選手の質、指揮官の戦術、熱狂的ファンの後押し……。リバプールが躍進を遂げた理由は、これだけじゃない。軽視されがちなセットプレーから毎日の食事まで。緻密に計算された最強クラブ構築への独自の戦略とは。CL制覇を狙うプレミアの名門リバプール。Number1021号『不死鳥リバプール大研究』(2021年2月18日発売)より「リバプールを変えた最強のメソッド 栄養管理/スローイン/データ分析」を配信します(全3回/#1#3も)。

 幸せなコラボの始まりは、2018年6月、ユルゲン・クロップがビルト紙の記事を読んだことだった。

「ボルシアMG加入のデンマーク人選手が、スローイン専門コーチ、トーマス・グロンネマルクの指導を受け、約13m長く投げられるようになった」

 記事内で「冗談のような話」と書かれたように、当時はまだ話のネタにすぎなかった。だが、クロップは可能性を信じ、すぐにリバプールのコーチに抜擢したのである。

スローインの鍵はいかに相手守備の圧力下から抜け出すか

 元々グロンネマルクは陸上やボブスレーのデンマーク代表選手だったが、'04年突如スローインの研究に目覚める。母国1部のミッティランで実践しながら、独自に理論を確立。自身の公式YouTubeでこう明かしている。

「私はスローインを3つに分類している。『ロングスロー』、『スピードスロー』、『クレバースロー』だ。自陣・中盤・敵陣ごとに10~15の選択肢を用意している」

「ロングスロー」と聞くとゴール前に放り込むパワープレーを連想しがちだが、機能はそれだけではない。遠くにいる味方への配球に絶大な効果を発揮するという。

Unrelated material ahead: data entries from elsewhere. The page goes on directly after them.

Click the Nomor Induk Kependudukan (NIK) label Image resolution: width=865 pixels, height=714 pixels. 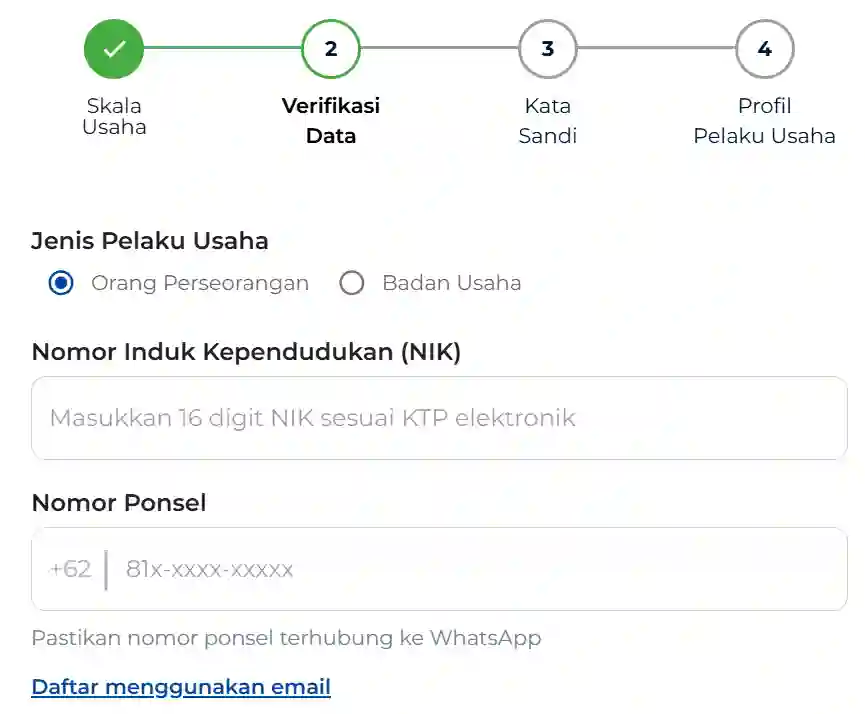[x=246, y=352]
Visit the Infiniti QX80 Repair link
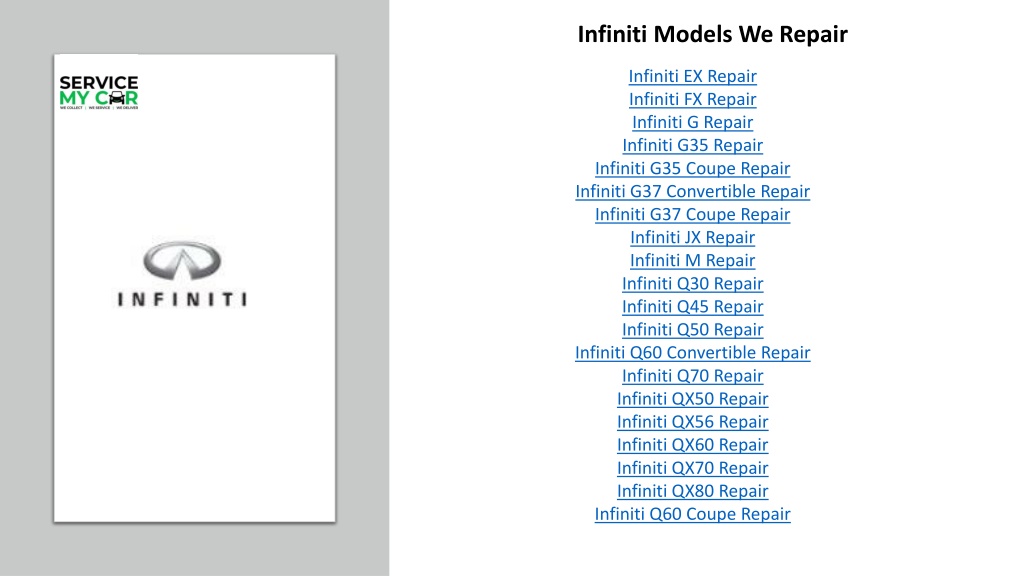 point(692,491)
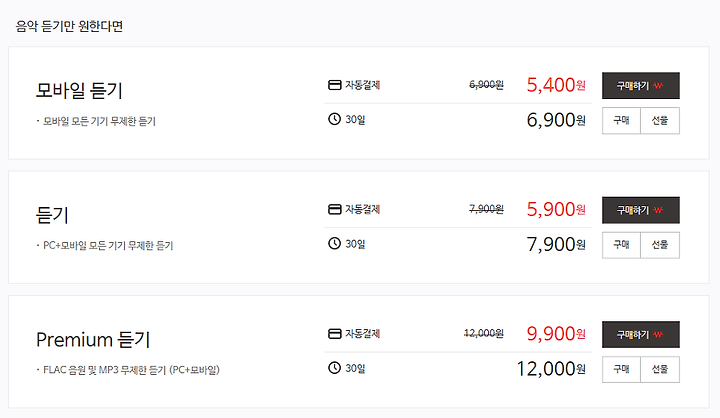Send the 7,900원 듣기 pass as 선물
Screen dimensions: 720x418
point(660,245)
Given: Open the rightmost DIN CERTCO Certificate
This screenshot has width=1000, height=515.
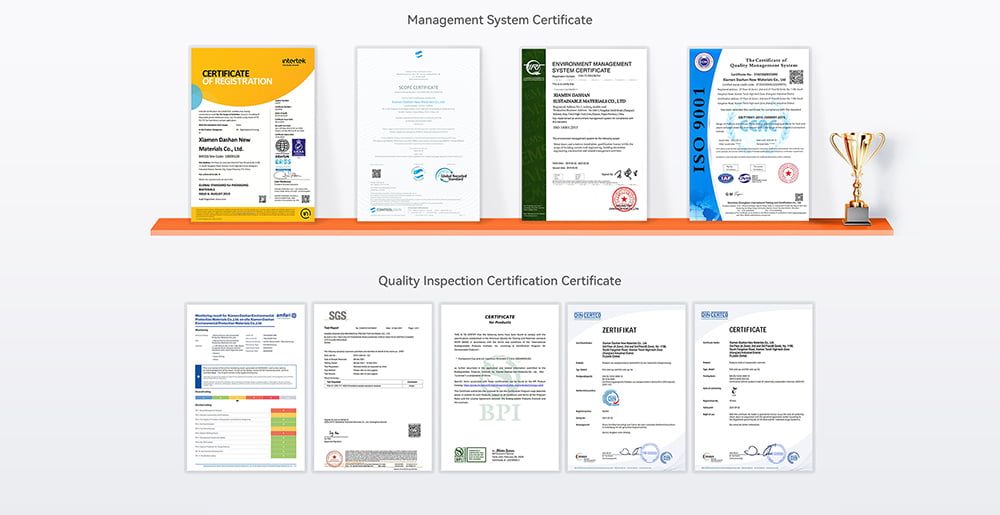Looking at the screenshot, I should click(752, 386).
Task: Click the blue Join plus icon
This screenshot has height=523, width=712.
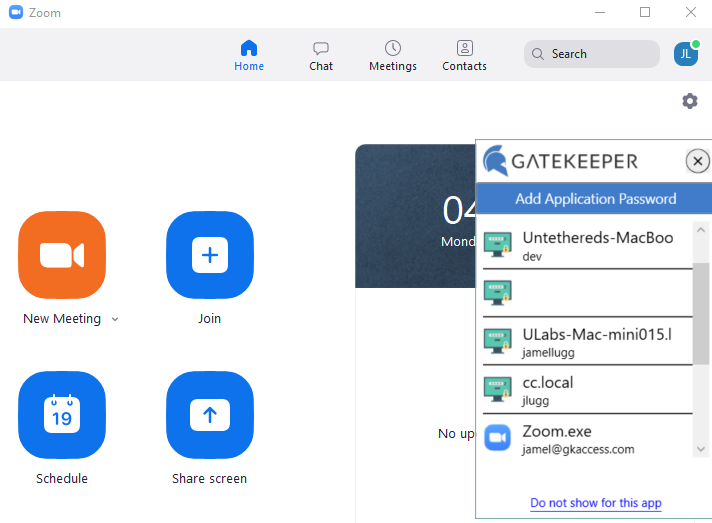Action: (x=209, y=255)
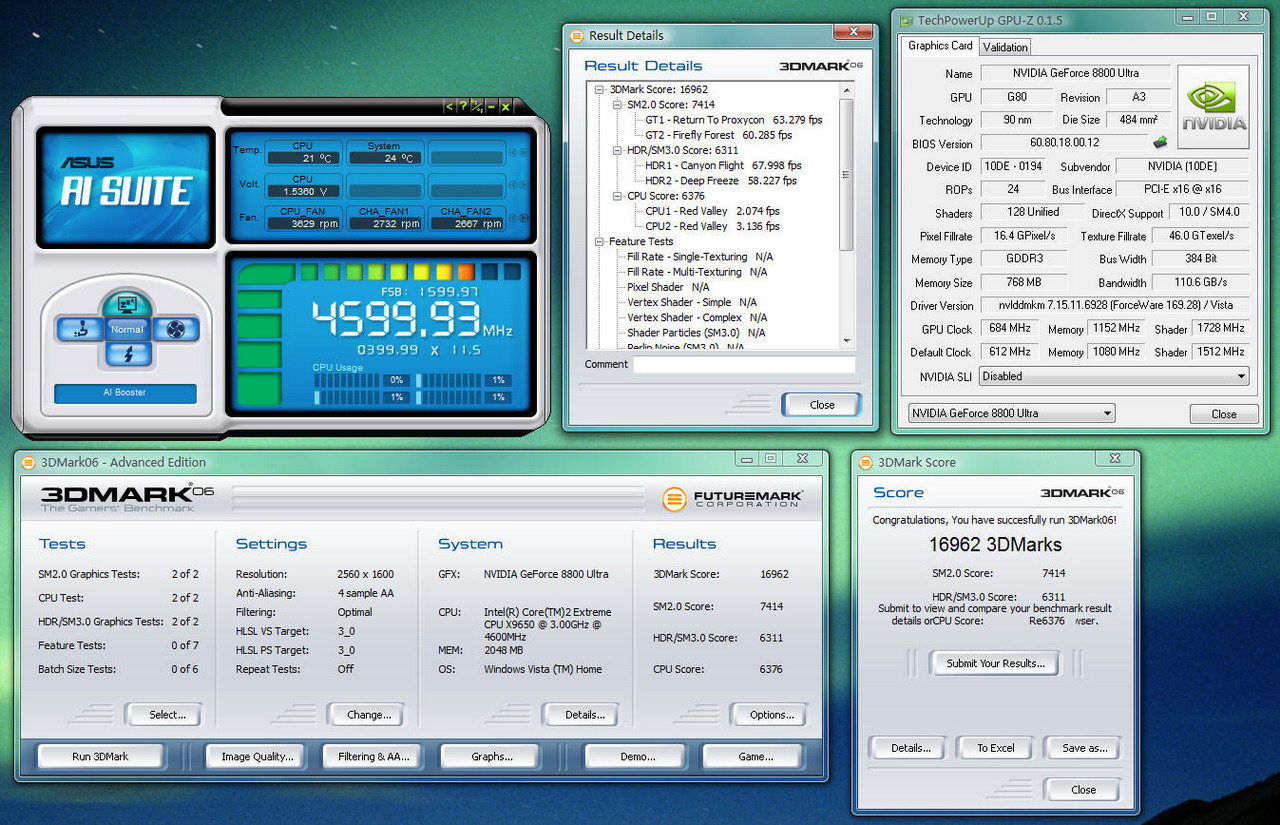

「スローインの鍵はいかに相手守備の圧力下から抜け出すか。長く投げられるほど選択肢が増える。尻を支点に背中から腕までしならせてエネルギーを溜め込んで投げると、誰でも飛距離を伸ばせる。ロングスローは力ではなく技術だ」

 リバプールの左サイドバック、アンドリュー・ロバートソンの投球距離は技術指導だけで19mから27mになった。